West, in addition to attracting a wide audience online, is also “a thought leader in the traditional sense: Well-published, a study investigator, and an established speaker on the congress circuit,” Balter says.

Unsurprisingly, his insights are in hot demand. According to his website, West serves as a consultant or adviser to nine pharma companies, including Bristol-Myers Squibb, Celgene, and Merck.

“There’s a convergence,” Weiss notes.

Mentions and metrics

For pharma companies looking to target COLs and channel masters, it’s still early days.
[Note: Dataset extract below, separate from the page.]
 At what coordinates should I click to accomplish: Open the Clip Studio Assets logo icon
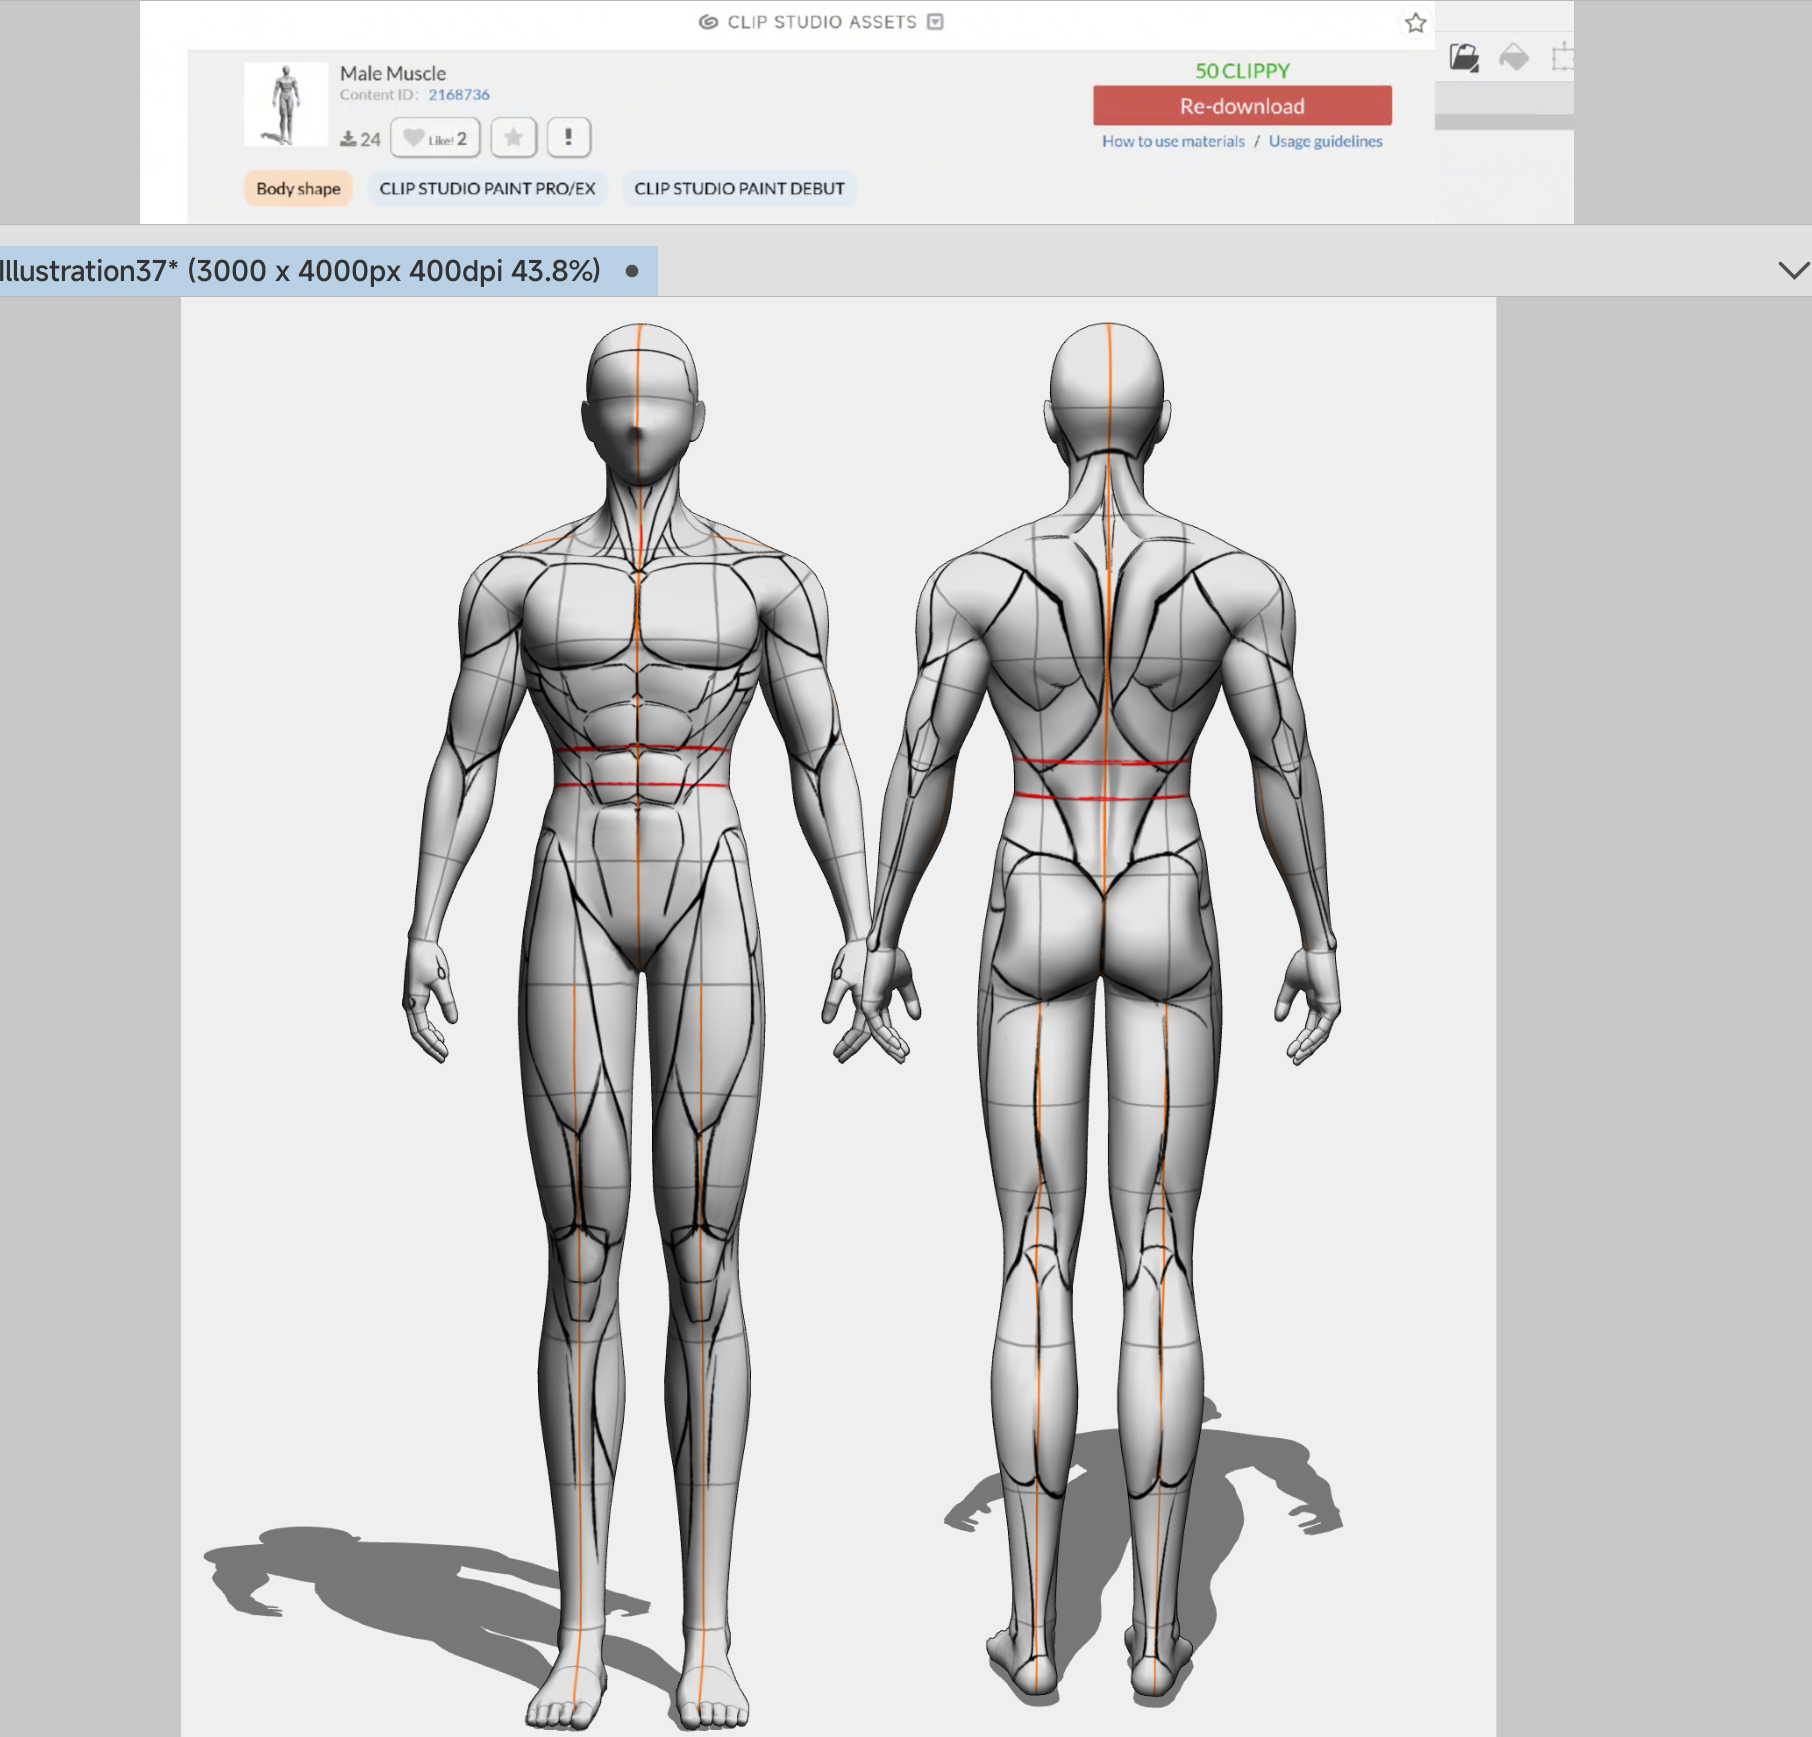[708, 22]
On social media, which remains a mess of mentions and often malleable metrics, it can be difficult to differentiate between somebody who wields enough influence to be a valuable addition to an advisory board and someone who simply posts a lot.

“This is not consumer marketing, where a Kardashian is pushing a product,” says Leilani Latimer, VP of marketing, partnerships, and commercial operations at Zephyr Health, a vendor that helps pharma companies glean insights on KOLs and identify high-potential referring providers.
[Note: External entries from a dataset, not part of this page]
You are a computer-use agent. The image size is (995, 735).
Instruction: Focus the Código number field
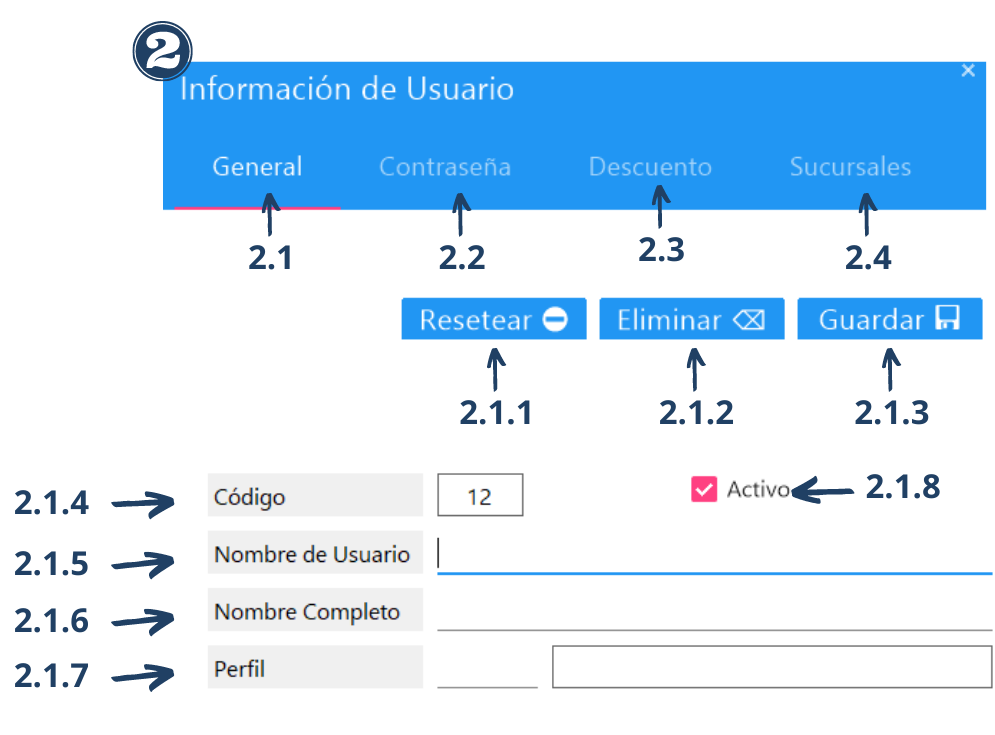[x=480, y=496]
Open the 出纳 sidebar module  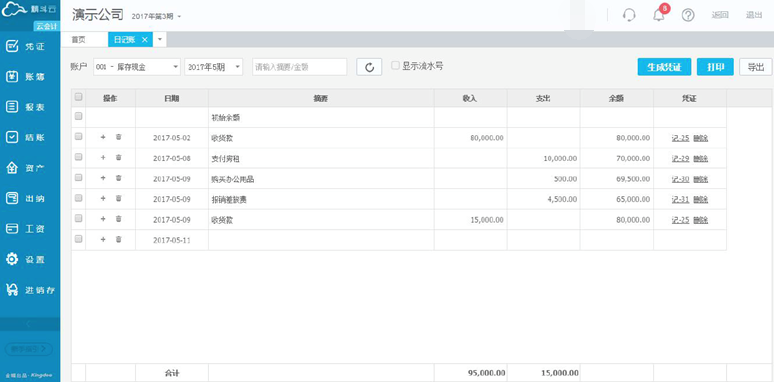pos(30,198)
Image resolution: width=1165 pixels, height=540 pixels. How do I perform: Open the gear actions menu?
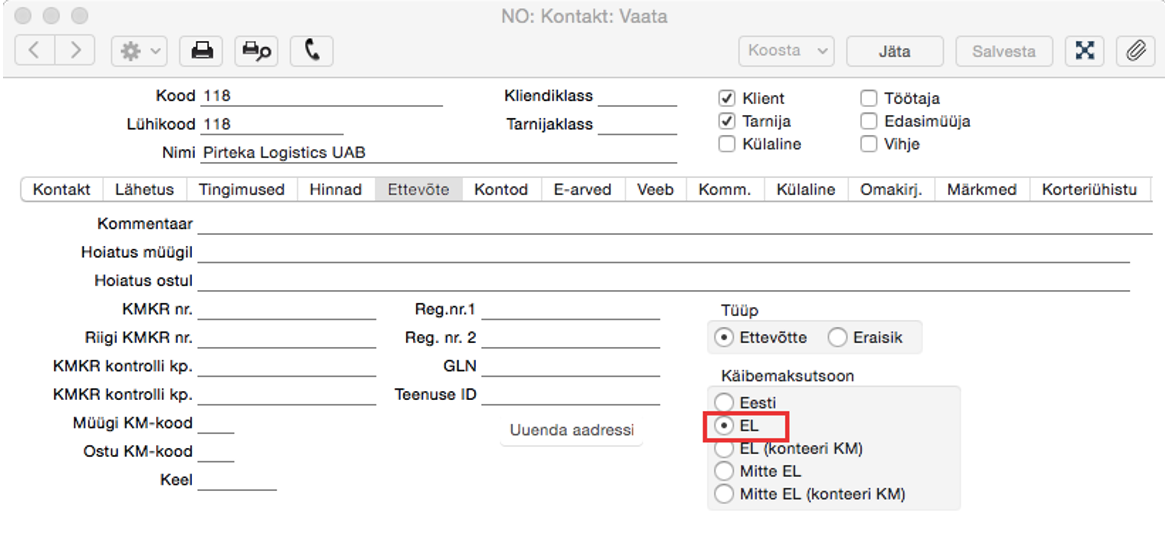pos(139,51)
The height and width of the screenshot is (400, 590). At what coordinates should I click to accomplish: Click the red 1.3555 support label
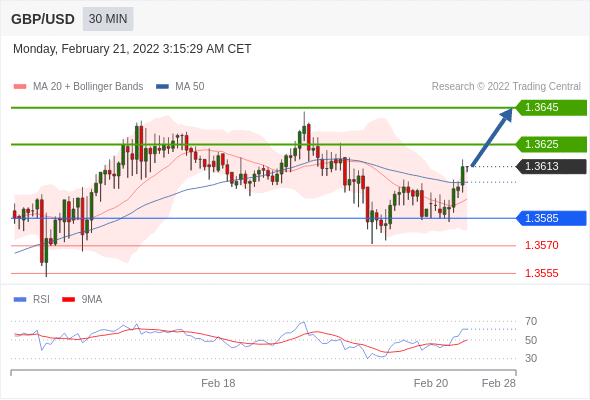click(542, 273)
While Zephyr Health takes into account a doctor’s online activity as part of its determinations on influence and reputation, it’s simply one data point among many.

Most of the variables are more traditional — and deemed more objective — than social stats. Those variables include a clinician’s advisory board positions, membership in professional societies, and data from the Physician Payments Sunshine Act.

Yet Zephyr continues to ponder how it can better evaluate and weigh social activity and influence. “In the past three years, we’ve been having this conversation with all of our customers,” Latimer notes.

These same discussions are happening at Veeva. Weiss says the company is working on an enterprise solution to help the industry find rising KOLs in oncology based, in part, on their social metrics. He envisions building a service capable of analyzing social chatter after a major industry event to help companies pinpoint and target rising COLs.

Is this vision less splashy than hiring a celebrity to promote a drug to their hundreds of millions of followers? Of course. But for manufacturers looking for an edge, it might be more important.